### Available data
━━━━━━━━━━━━━━━━━━━━

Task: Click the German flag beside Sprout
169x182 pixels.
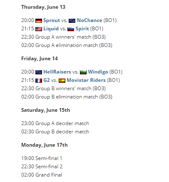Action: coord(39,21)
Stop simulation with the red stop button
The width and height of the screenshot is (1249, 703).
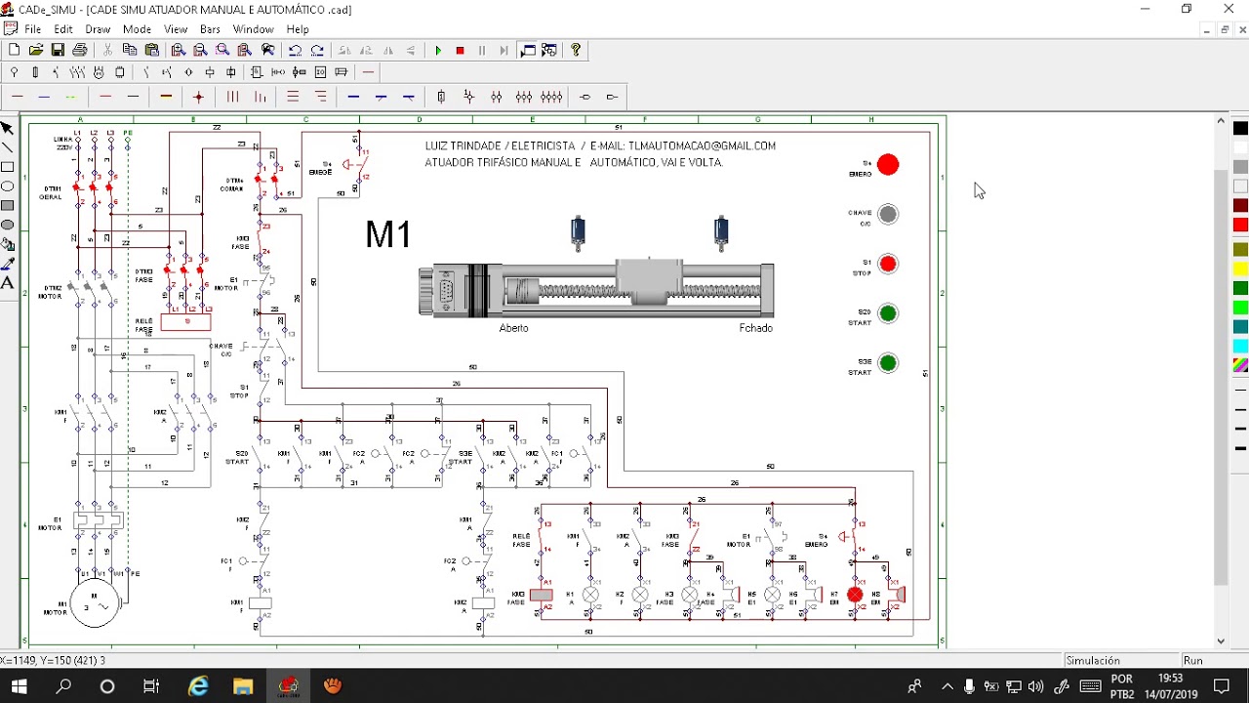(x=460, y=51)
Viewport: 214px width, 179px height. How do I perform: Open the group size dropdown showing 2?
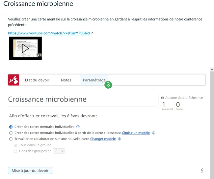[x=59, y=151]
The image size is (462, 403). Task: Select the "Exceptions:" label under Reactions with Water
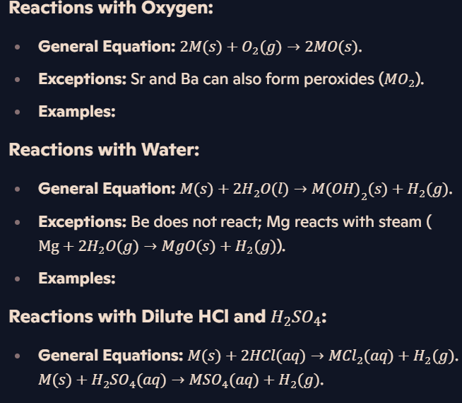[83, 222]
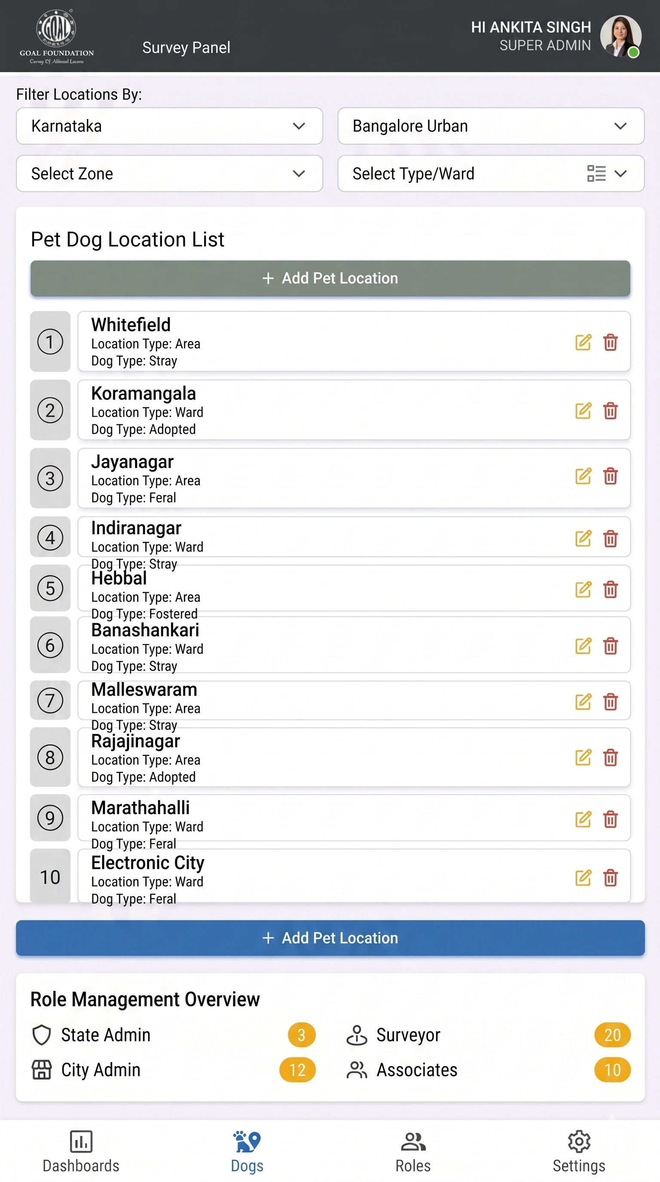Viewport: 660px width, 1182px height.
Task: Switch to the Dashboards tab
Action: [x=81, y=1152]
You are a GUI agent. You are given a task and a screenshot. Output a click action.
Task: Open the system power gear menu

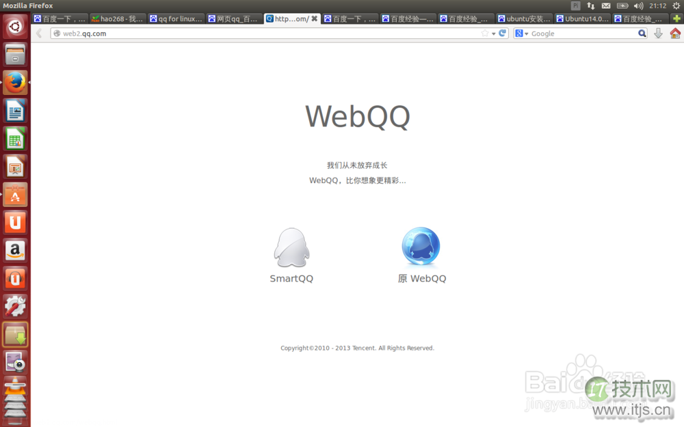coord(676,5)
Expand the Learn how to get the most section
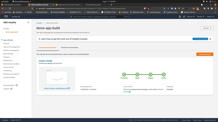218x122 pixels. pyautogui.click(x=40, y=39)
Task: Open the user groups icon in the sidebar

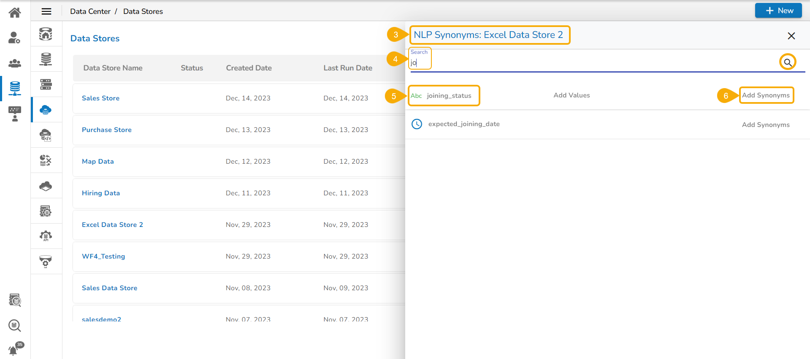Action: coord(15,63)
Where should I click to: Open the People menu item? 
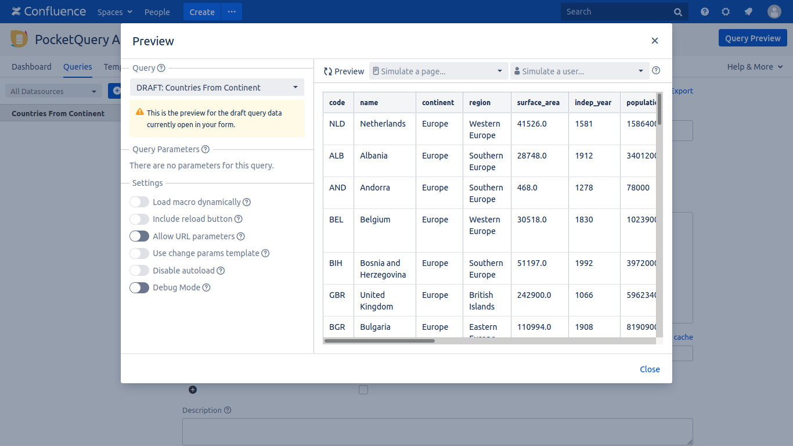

━━━━━━━━━━━━━━━━━━━━

### Task goal
Transcribe exactly the lines running from the line with "Viewport: 214px width, 179px" to the last line of the entries. Pictures stay out of the copy.

### Written solution
Viewport: 214px width, 179px height. How do I perform: Open the group size dropdown showing 2?
[x=59, y=151]
The image size is (462, 403). Task: Select the "Exceptions:" label under Reactions with Water
[83, 222]
Viewport: 660px width, 1182px height.
Task: Switch to the Dashboards tab
Action: [x=81, y=1152]
You are a GUI agent. You are given a task and a screenshot. Output a click action.
Task: Open the system power gear menu

coord(676,5)
Expand the Learn how to get the most section
218x122 pixels. pyautogui.click(x=40, y=39)
Task: Open the user groups icon in the sidebar

Action: coord(15,63)
Where should I click to: Open the People menu item? 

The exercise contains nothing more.